■ Objective 1 ■
In the passage on Argentina's economy, what share of the country's population is said to live below the poverty line?
■ Objective 2 ■
For each statement, say whether the passage on Argentina's economy agrees, and quote the words that decide it. (a) Massa said Argentina could teach other countries lessons about fiscal crises. (b) Inflation in Argentina appears to be slowing. (c) The Economist described the government as living from week to week.
■ Objective 3 ■
Copy the passage on Argentina's economy word for word, starting at the words "At the time, inflationary" and stopping after "the poverty line.".

■ Passage shown ■
At the time, inflationary pressures were swirling around Washington, too, and I asked Massa whether there were any lessons Americans could draw from Argentina’s chronic experience of fiscal crises. “We are always learning,” Massa told me bluntly. “We cannot teach anything to anyone.”
In the months since, Massa has held the line, staving off the worst fears of economic analysts. He is now one of the favorites to take up the mantle of the battered and divided Peronist political establishment in elections next year. But conditions are still grim: Inflation does not appear to be decelerating and almost 40 percent of the country’s population now lives below the poverty line.
“Today the economy is held together by a battery of price and exchange controls,” noted the Economist. “Even so, inflation will be close to 100 percent this year, and in the (tolerated) black market the peso is worth less than a quarter of its value three years ago. The government lives from week to week.”

■ Source excerpt ■

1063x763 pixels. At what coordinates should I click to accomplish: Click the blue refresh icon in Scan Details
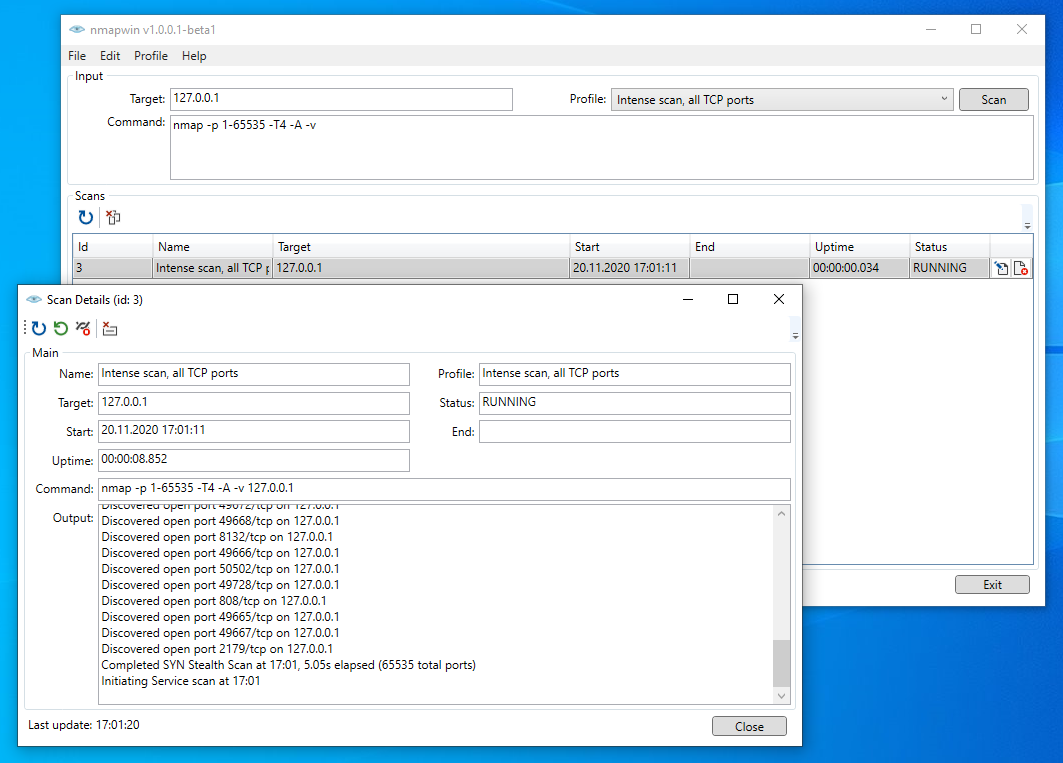pos(39,328)
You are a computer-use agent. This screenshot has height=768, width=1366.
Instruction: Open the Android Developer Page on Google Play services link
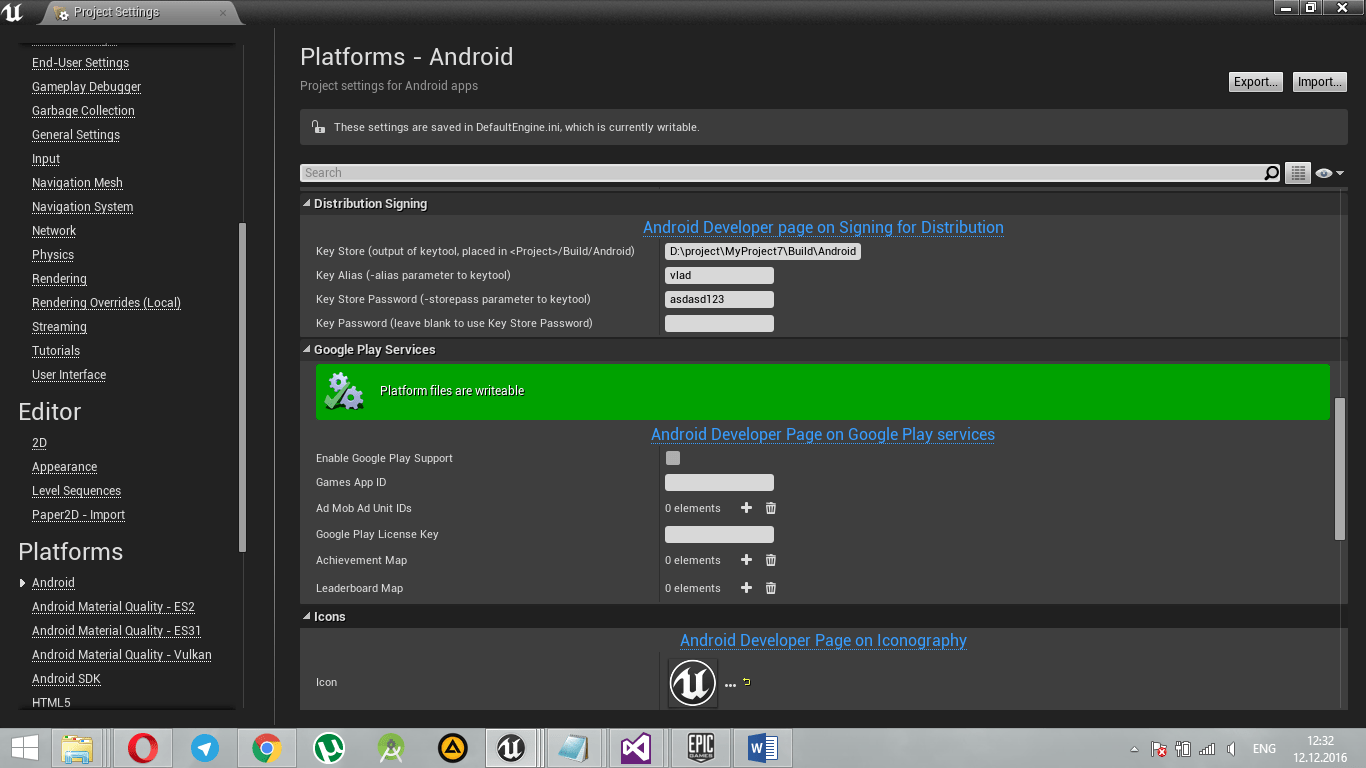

■ Answer 1 ■
Almost 40 percent of the population.

■ Answer 2 ■
(a) No: "We cannot teach anything to anyone."
(b) No: "Inflation does not appear to be decelerating"
(c) Yes: "The government lives from week to week."

■ Answer 3 ■
At the time, inflationary pressures were swirling around Washington, too, and I asked Massa whether there were any lessons Americans could draw from Argentina’s chronic experience of fiscal crises. “We are always learning,” Massa told me bluntly. “We cannot teach anything to anyone.”
In the months since, Massa has held the line, staving off the worst fears of economic analysts. He is now one of the favorites to take up the mantle of the battered and divided Peronist political establishment in elections next year. But conditions are still grim: Inflation does not appear to be decelerating and almost 40 percent of the country’s population now lives below the poverty line.